$ 570K scholarship to study scarce particles, dark matter

University of Hawaiʻi

A university of Hawaii to the Mānoa project to advance knowledge of the universe and understanding of its origin and dark matter, received a great boost from the National Science Foundation. The three-year grant of $ 568,586 will enhance the work of the Cosmic-Ray Antinuclei (CRA) group to help the Alpha Magnetic Spectrometer-02 (AMS-02) experiment at the International Space Station.

Under the leadership of Associate Professor of the Department of Physics and Astronomy Philip von Doetinchem, the project will use measurements of cosmic ray antinuclei (anti-equivalent of regular nuclei of atoms) to identify the nature of dark matter and other new astrophysical phenomena, and could be used with other cosmic ray species to understand the production and propagation of cosmic rays in the galaxy.

The work will improve understanding of antinucleus formation and interactions, using existing data from AMS-02 and the results of the fixed target experiment SPS Heavy Ion and Neutrino Experiment (NA61 / SHINE) at CERN (European Council for Nuclear Research ).

Future of cosmic ray antinuclei

Doetinchem and other researchers recently published an article in the Journal of Cosmology and Astroparticle Physics, detailing current advances in the study of cosmic ray antinuclei and its breakthrough in physics.
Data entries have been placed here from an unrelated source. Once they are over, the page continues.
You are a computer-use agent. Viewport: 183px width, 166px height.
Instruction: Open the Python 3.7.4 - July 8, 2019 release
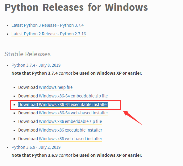[36, 65]
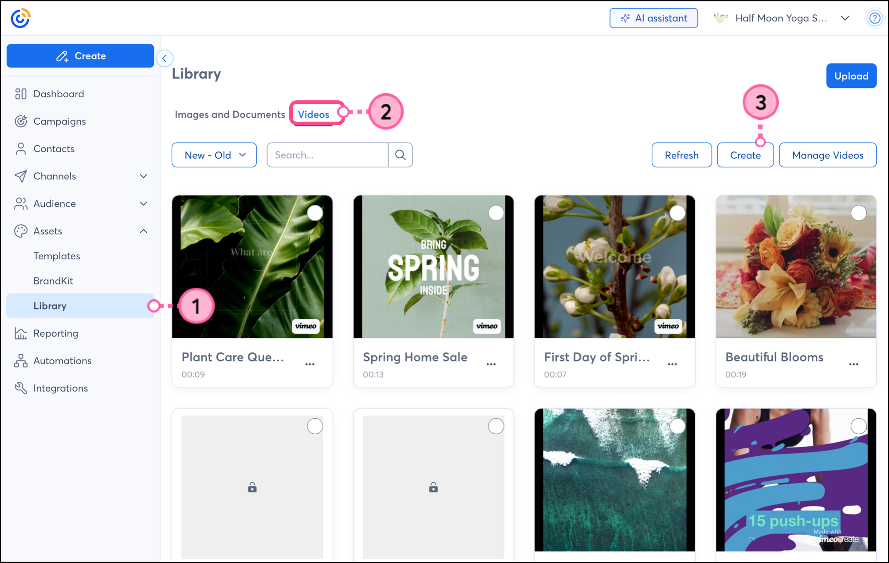Select the Plant Care video checkbox
The height and width of the screenshot is (563, 889).
(315, 213)
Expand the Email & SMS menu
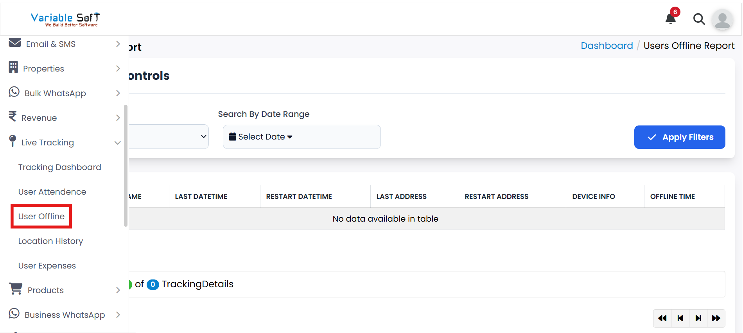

Doetinchem noted that researchers rely on messengers to learn about the galaxy; the most common is starlight. However, their approach uses heavier charged particles, also called cosmic rays, which undergo different interactions on their way to Earth than light.

In particular, researchers are focusing on very rare cosmic antinuclei. Antinuclei have been artificially produced on the ground in particle physics experiments, but have not been observed in space. The advantage of studying these scarce particles is that they allow researchers to study very rare production processes and one such process could be the annihilation of dark matter. Understanding dark matter is one of the most important questions in physics because it is about five times more abundant than normal matter, but not much more is known about its nature at this time.

More on UH Mānoa’s CRA group

Along with its work to assist AMS-02, Doetinchem’s CRA group is involved in many other activities to advance using cosmic ray antinuclei as dark matter messengers. Doetinchem is the project scientist for the new general antiparticle spectrometer (GAPS). This NASA experiment will be launched in a series of long-duration high-altitude balloon flights over Antarctica in search of low-energy cosmic ray antinuclei starting in 2022. UH Mānoa undergraduate student Layne Fujioka has developed an app of augmented reality, funded by UROP, which illustrates how the GAPS experiment works.

The group is also actively using Mana, UH’s High-Performance Computing Cluster, to simulate antinucleus formation and interactions with Earth’s atmosphere and geomagnetic field. For example, a study by graduate student Anirvan Shukla used this facility for thousands of years of processing to study antinucleus formation, which was recently published in Physical Review D.